**Text segment**
BEGIN

There is data to suggest that the customer funds sent to Genesis Block were processed and received by Alameda, according to emerging reports from Mike Burgersburg of Dirty Bubble Media. Burgersburg recently provided critical insights into the space, such as the flawed tokenomics of FTX’s FTT token ahead of CZ’s decision to sell its tokens.
SCOOP: BLOCKCHAIN EVIDENCE SUGGESTS GENESIS BLOCK WAS A FRONT FOR ALAMEDA RESEARCH.
Customer transfers to Genesis Block were sent directly to Alameda’s addresses. What kind of hedge fund was this?
Summary 👇 (1/)https://t.co/nVTmmCWnEy
— DIRTY BUBBLE MEDIA: LAUNDROMAT (@MikeBurgersburg) December 9, 2022
“In other words, Genesis Block became little more than a customer-facing nameplate behind which Alameda conducted business,” Dirty Bubble Media stated.
A former Genesis Block customer recently shared with Dirty Bubble Media more than two dozen transactions he had with Genesis Block. As reported, over the past two years, the customer has sold Ether, Tether stablecoins (USDT), and Circle stablecoins (USDC) to Genesis Block, which has wired the funds to their bank account.
Upon checking the addresses after Genesis collapsed, the customer discovered that every transfer went to two wallets belonging to Alameda Research, named Alameda 14 and Alameda 27.
Alameda initially funded the upstream wallets to cover transactional costs in every case. According to the study, however, from April 2021 to November 2022, Alameda 27 processed over $13 billion in transfers, mostly USDT, USDC, and Ether.
In contrast, Alameda 14 has transferred over $11 billion since its creation in 2018.
It is not certain how many of these transfers are related to Genesis Block, but several wallets follow the same pattern as the earlier source reported.

END

**Record extracts**

BEGIN

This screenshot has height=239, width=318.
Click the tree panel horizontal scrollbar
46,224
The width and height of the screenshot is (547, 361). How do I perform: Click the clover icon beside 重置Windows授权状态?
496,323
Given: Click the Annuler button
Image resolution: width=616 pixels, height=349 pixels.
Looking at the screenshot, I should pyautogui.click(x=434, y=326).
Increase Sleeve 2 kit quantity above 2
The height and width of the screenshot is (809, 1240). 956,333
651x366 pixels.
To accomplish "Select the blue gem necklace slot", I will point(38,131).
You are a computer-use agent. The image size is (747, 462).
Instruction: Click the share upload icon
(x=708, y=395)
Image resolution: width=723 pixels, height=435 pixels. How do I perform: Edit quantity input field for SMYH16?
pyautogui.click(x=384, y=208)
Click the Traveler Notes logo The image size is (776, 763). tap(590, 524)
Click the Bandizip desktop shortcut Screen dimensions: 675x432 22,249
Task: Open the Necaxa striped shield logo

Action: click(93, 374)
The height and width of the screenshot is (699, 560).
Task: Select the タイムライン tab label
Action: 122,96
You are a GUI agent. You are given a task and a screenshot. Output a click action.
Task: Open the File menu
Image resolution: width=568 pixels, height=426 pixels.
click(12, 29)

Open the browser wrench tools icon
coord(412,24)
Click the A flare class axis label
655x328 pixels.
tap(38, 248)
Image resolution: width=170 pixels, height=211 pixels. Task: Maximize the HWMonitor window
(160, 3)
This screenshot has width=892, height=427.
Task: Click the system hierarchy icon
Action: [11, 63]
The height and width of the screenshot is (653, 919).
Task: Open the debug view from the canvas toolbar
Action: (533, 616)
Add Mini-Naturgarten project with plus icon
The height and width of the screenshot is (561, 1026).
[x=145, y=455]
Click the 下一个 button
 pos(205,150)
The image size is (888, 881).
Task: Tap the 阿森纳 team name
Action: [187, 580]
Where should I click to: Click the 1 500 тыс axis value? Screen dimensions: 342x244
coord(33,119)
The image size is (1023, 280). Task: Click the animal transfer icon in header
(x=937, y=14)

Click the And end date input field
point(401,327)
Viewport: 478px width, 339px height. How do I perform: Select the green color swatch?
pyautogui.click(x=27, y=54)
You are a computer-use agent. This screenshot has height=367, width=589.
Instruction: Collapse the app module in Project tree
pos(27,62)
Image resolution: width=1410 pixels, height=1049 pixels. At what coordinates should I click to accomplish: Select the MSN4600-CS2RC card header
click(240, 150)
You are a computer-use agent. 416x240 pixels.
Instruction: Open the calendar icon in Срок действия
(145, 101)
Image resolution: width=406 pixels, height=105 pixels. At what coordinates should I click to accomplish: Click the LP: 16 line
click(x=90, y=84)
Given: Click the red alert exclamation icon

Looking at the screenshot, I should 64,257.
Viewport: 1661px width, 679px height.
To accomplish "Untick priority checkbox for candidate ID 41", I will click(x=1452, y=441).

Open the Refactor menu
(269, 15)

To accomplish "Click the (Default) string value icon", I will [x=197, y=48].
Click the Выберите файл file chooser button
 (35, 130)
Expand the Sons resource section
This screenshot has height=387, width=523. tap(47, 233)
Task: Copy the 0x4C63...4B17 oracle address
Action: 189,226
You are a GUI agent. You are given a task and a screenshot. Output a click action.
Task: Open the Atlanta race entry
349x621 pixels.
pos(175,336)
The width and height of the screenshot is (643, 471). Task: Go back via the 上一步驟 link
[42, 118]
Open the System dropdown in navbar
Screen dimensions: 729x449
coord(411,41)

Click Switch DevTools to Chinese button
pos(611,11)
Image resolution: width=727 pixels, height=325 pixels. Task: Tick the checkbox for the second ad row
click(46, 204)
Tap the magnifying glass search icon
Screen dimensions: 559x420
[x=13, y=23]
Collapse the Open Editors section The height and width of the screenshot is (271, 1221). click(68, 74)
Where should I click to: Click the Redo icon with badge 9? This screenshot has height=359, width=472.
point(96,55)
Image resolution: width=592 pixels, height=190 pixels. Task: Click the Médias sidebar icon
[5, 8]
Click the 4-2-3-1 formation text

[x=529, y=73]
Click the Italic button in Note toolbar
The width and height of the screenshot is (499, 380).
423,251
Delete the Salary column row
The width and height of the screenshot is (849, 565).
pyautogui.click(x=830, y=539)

END

**Problem to solve**
Continue the article on Genesis Block and Alameda Research, starting after its last sentence.

**Answer for the task**
Further, as the data only includes Ethereum transfers and Genesis Block’s business is primarily related to exchanging Bitcoin for cash, the total volume of this business may have been higher than reported. Bubble Media reported
“Our findings suggest Alameda wasn’t just a hedge fund. It was acting as an OTC and payment processor for individuals in Hong Kong exchanging cash for cryptocurrency,”
Close Ties Between Alameda, Genesis Block and FTX
Genesis Block and Alameda started trading the “Kimchi Premium” in 2017 and attributed their initial success to trading it, as reported by Financial Times. Kimchi Premium was a scheme that capitalized on the price difference between Bitcoins in Japan, Korea, and the rest of the world. As a shareholder in Genesis Block, Alameda also shared office space and leadership with the company.
Further, Genesis Block and FTX had deep connections as well. A source familiar with the matter said Genesis Block took FTT tokens from FTX as part of its equity payment.
However, Genesis Block announced the closure of its trading portal and stopped accepting deposits last month, days after Bankman-Fried’s $32 billion FTX company declared bankruptcy.